Most people would agree that decision making has never been more challenging, quite simply because more information does not make the decision better. Knowing what information to trust does. Business decisions today demand a balance of intuition and logic. The blend is best captured by what Malcolm Gladwell referred to as thin slicing... the art and science of thinking without thinking.
Making business decisions in today's complex environment demands a level of attunement and trust in your intuition that calls for a pretty high level of self-awareness. Without that the signals come and go and you are left none the wiser. It is way too easy to dismiss the 'soft skills' to be dismissed as too much woo-woo. Right now, without the 'soft skills' the dots just do not get connected.
In decision-making and in ethics, self-awareness is the foundation for seeing the context with the widest and clearest lens possible, the underlying forces impacting direction, the web of people who are affected, and the dynamic in its entirety.
For someone with a high level of awareness, the map is before them at all times.
Areas of power and turf overlaps are clear and recognized along with what is driving the division. Reality has a sharper and clearer focus. The invisible forces that drive temptation no longer escape detection. You know when you are leading yourself into temptation and you know there are alternatives to choose from. This does not make you immune to making mistakes, but you do know why you made them. This learning can be immediately applied which is much less painful than repeating the same mistakes over and over again.
Ethical breaches demonstrated by Enron, WorldCom are bigger, more complex examples of the same kind of behavior seen when CEO's or executives deceive boards on uncomfortable truths. In The Five Temptations of a CEO Patrick Lencioni named "the desire to protect the status of career, the desire to be popular, the need to achieve certainty - make correct decisions, the desire for harmony and the desire for invulnerability" as the pit traps for executive success. You will note that every single one of those temptations is also a pit trap for ethical breaches.
Clearly there is more to resolving the situation than just becoming more aware. Systems, procedures and totally outmoded business models hold a part of the responsibility. Obviously these can not be addressed until they are seen, noticed and the connection to results has been made.

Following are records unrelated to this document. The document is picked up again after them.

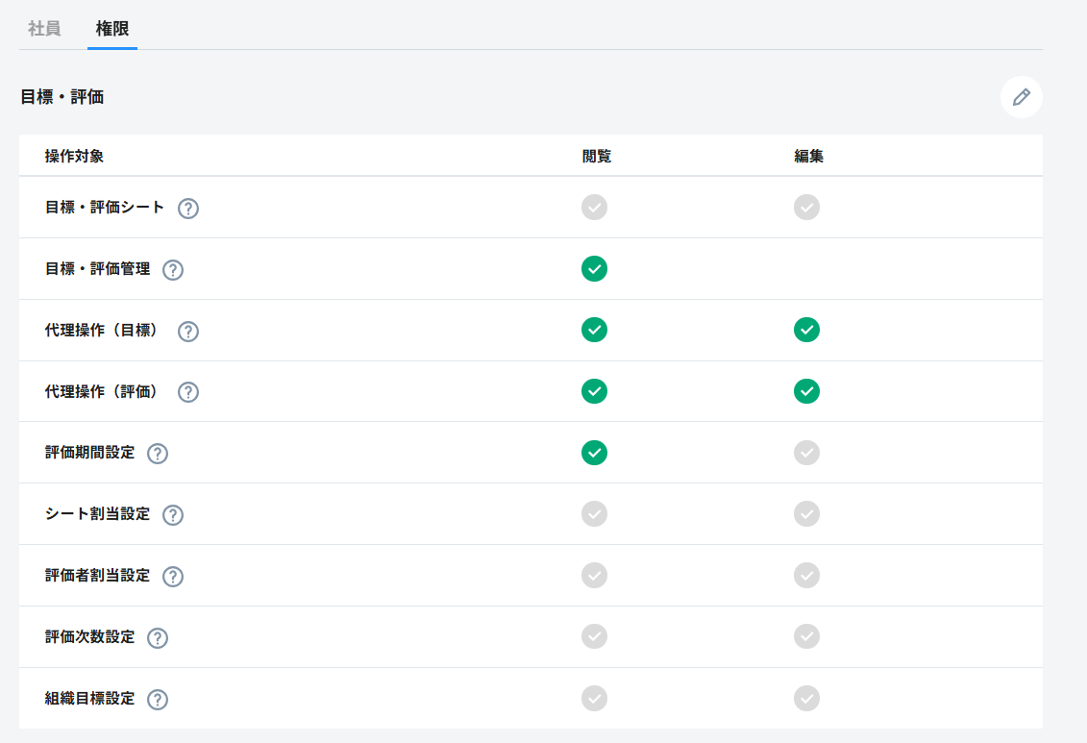Switch to the 社員 tab

coord(45,29)
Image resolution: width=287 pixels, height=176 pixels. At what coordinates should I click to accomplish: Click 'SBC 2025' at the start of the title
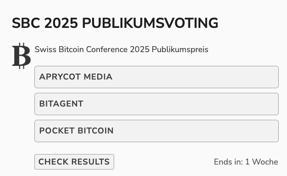[x=45, y=23]
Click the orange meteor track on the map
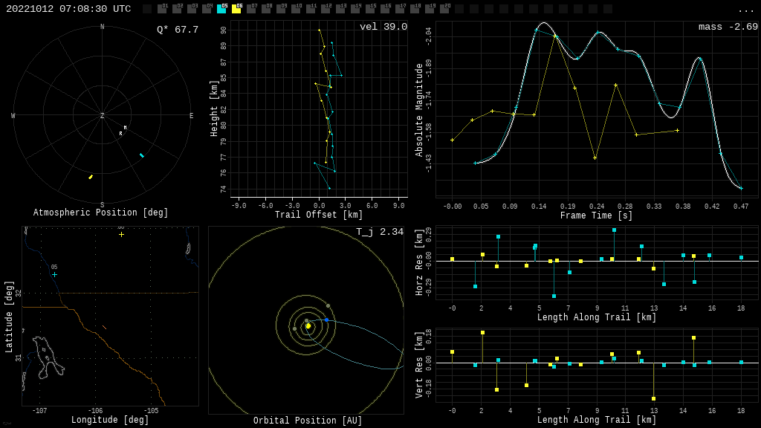 [104, 327]
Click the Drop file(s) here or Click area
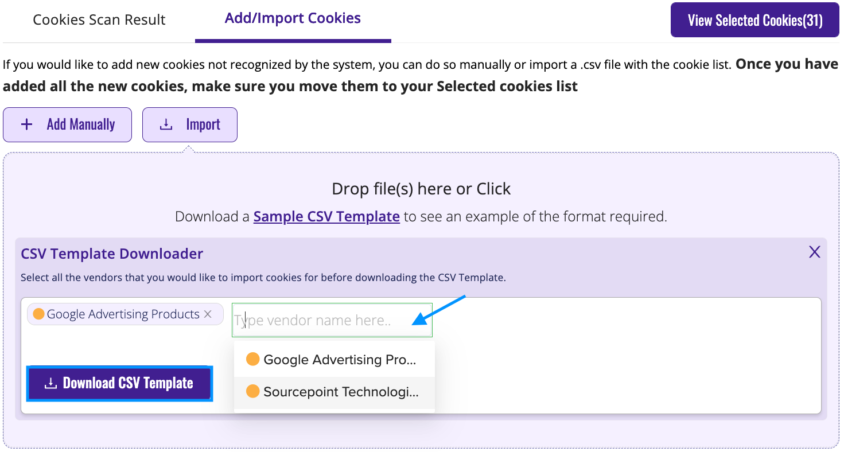 tap(421, 189)
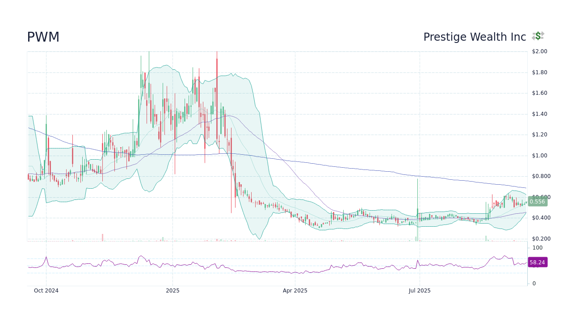The image size is (572, 322).
Task: Select the 2025 date marker
Action: tap(172, 290)
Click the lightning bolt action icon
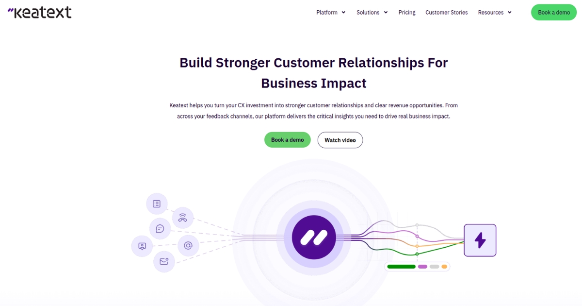 pos(480,240)
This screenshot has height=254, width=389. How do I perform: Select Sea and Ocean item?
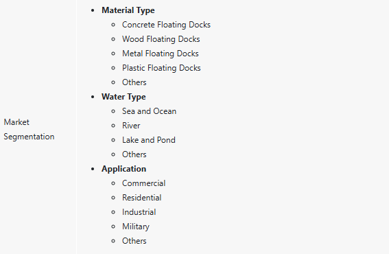coord(149,111)

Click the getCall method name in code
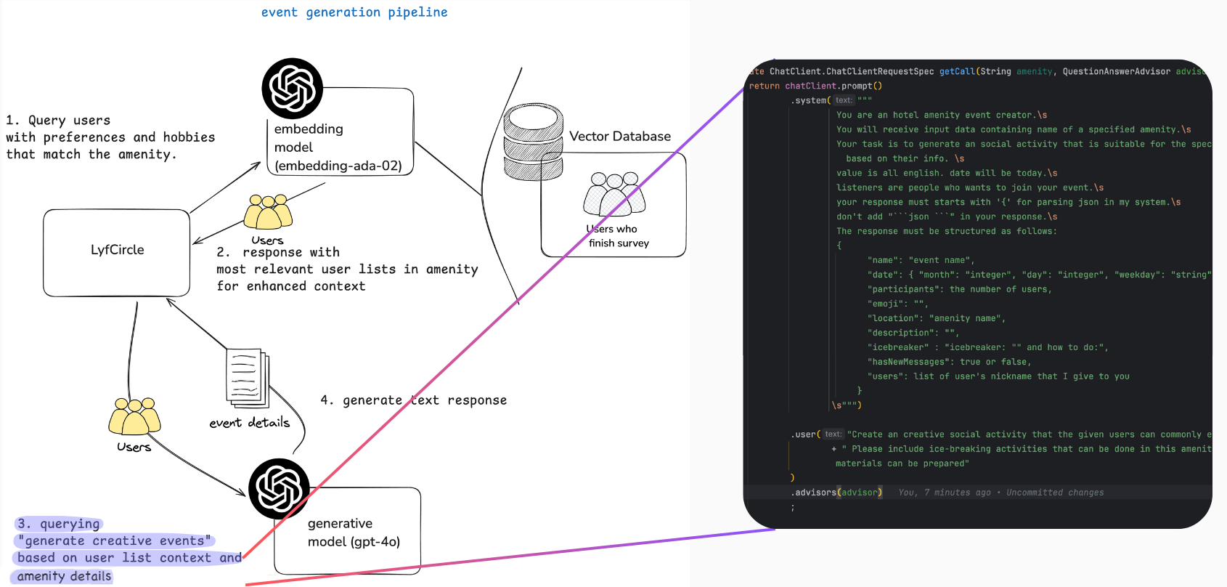tap(957, 71)
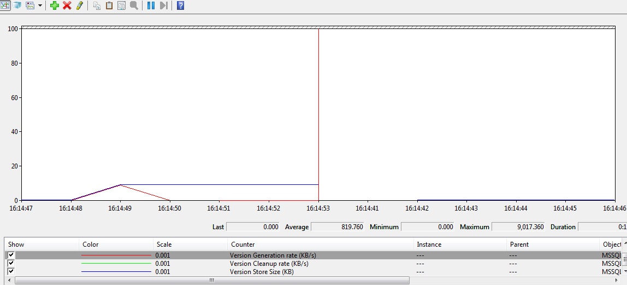627x285 pixels.
Task: Click View Current Activity graph icon
Action: [5, 5]
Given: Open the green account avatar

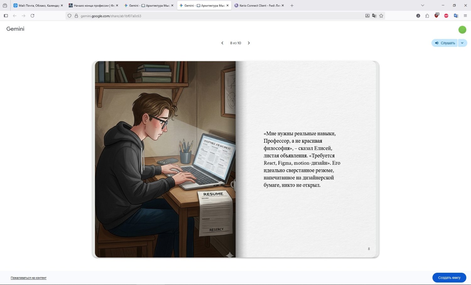Looking at the screenshot, I should click(x=462, y=30).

Personally and professionally, it starts with awareness. Awareness is the information-gathering stage, and it normally begins when you notice something is seriously wrong with the picture-either within you or in the environment. Once you notice, you simultaneously open a window to question and understand. Questions reveal understanding and understanding brings clarity. Clarity is looking through the window defogged by assumption, desire, or need.
In gray zones, the advantage of being aware is even more magnified. Shades of gray can often have ethical and moral implications that you really want to know about. Not knowing about them can put you in the headlines or in jail. Without being able to see what put you close to the delicate line, you cannot see the line; much less know when you are standing on it.
So what gets in the way of this clear-seeing awareness?
• Ego: The need to feel separate from others. Your entire self-identity is based on who you are in relation to others.
• Misuse of Power: The desire to use the power of your position to serve yourself.
• Righteousness: The need to be right all the time; rigidity.
• Judgment: Too much judgment makes learning a risk-taking venture, and vulnerability a personal-safety issue rather than a springboard for strength.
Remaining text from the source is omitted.